Tupl scores customer win in T-Mobile deployment

T-Mobile has deployed Tupl’s Automated Customer Care Resolution (ACCR) tool, which is billed as a way for customer service reps to better serve customers while freeing up engineering resources.

It marks the first wireless carrier customer win for this product for Tupl, a startup based in Bellevue, Washington, which happens to be T-Mobile’s home turf. The vendor also has offices in Atlanta, Dallas and Malaga, Spain.

“At T-Mobile, we’re obsessed with the customer experience, and Tupl’s tool has enabled us to respond to our customers much faster on technical issues,” said Brian King, T-Mobile’s SVP of Technology Service Delivery & Operations, in a prepared statement. “Solutions like this help make T-Mobile #1 in customer satisfaction in US wireless.”

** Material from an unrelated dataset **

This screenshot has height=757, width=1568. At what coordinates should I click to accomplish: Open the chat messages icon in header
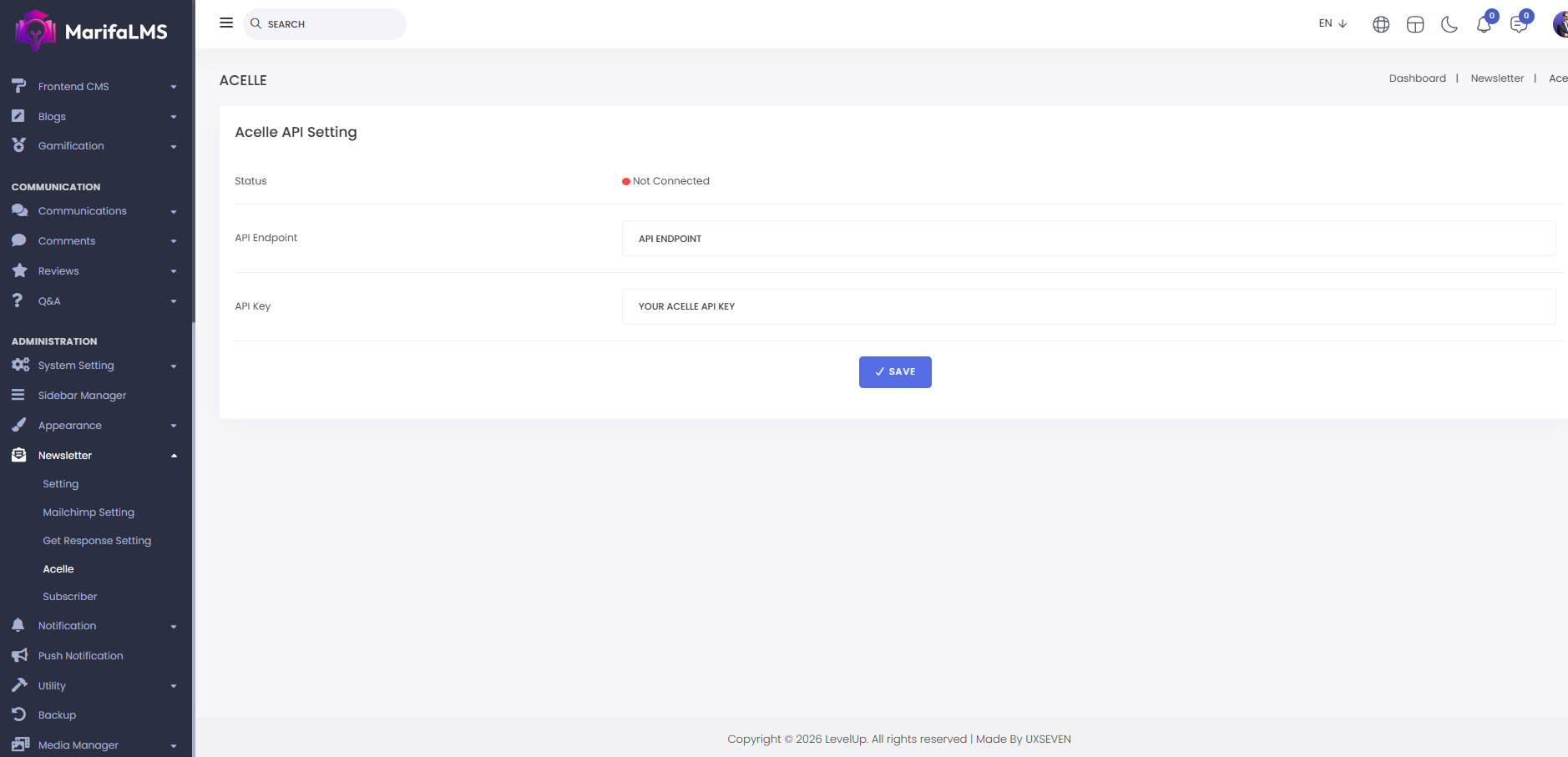coord(1519,24)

Tupl says its platform uses Artificial Intelligence (AI) to resolve technically complex and time-consuming issues. In fact, the company says the ACCR tool is 100 times faster and up to four times more accurate than legacy resolution methodologies.

“Our ACCR tool has enabled T-Mobile US to tackle the most complex technical issues through automation by AI,” said Tupl CEO and former Nokia executive Petri Hautakangas in the press release. “Benefits include a very high automation level, 100 times faster speed to response, and improved accuracy. Additionally, the results are 100% consistent, which would be otherwise impossible to achieve without our ACCR solution. Working with T-Mobile US has been a privilege, and we look forward to providing additional AI-based solutions that simplify the operations of the T-Mobile network.”

AI is expected to be a hot topic once again at this year’s Mobile World Congress, to be held in Barcelona Feb. 26-March 1.

Analysts at CCS Insight have said they expect to see a much broader set of uses of artificial intelligence by network operators and network equipment providers come to the fore, ranging from network resource allocation and optimization through detection of fraud and security problems to services based on the huge amount of data available from the network, in addition to processing of the massive quantities of data generated by IoT.